**INPUT RECORDS**:
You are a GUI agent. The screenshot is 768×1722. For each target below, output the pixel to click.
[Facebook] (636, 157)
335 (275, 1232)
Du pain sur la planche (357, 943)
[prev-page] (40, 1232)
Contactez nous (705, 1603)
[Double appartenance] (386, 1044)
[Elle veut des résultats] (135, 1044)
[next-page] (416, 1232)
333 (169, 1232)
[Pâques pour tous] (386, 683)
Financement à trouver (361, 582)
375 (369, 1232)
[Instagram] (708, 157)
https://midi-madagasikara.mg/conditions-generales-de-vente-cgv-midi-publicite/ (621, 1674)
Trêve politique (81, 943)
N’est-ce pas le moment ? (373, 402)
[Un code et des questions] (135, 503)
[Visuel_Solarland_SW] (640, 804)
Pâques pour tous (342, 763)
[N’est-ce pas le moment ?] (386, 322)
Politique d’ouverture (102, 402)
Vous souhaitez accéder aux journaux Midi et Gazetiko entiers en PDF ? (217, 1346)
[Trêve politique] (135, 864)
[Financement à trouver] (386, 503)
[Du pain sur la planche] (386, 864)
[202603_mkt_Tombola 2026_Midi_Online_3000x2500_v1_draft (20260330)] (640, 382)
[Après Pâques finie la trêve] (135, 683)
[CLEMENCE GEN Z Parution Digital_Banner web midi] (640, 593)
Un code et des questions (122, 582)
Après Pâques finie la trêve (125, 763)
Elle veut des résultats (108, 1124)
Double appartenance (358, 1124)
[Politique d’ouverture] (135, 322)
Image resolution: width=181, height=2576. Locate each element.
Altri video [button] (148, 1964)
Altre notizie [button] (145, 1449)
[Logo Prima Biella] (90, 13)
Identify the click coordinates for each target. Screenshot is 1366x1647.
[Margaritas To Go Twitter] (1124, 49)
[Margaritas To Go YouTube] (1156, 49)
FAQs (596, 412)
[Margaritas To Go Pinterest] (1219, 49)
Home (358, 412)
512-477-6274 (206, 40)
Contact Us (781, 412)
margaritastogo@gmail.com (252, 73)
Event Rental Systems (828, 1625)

**TASK DESCRIPTION**:
Your response should consist solely of the lines from the one containing "512-477-6274 (206, 40)" to the end of the entries, both ends included, exactly as they appear.

**EXPECTED ANSWER**:
512-477-6274 (206, 40)
Contact Us (781, 412)
margaritastogo@gmail.com (252, 73)
Event Rental Systems (828, 1625)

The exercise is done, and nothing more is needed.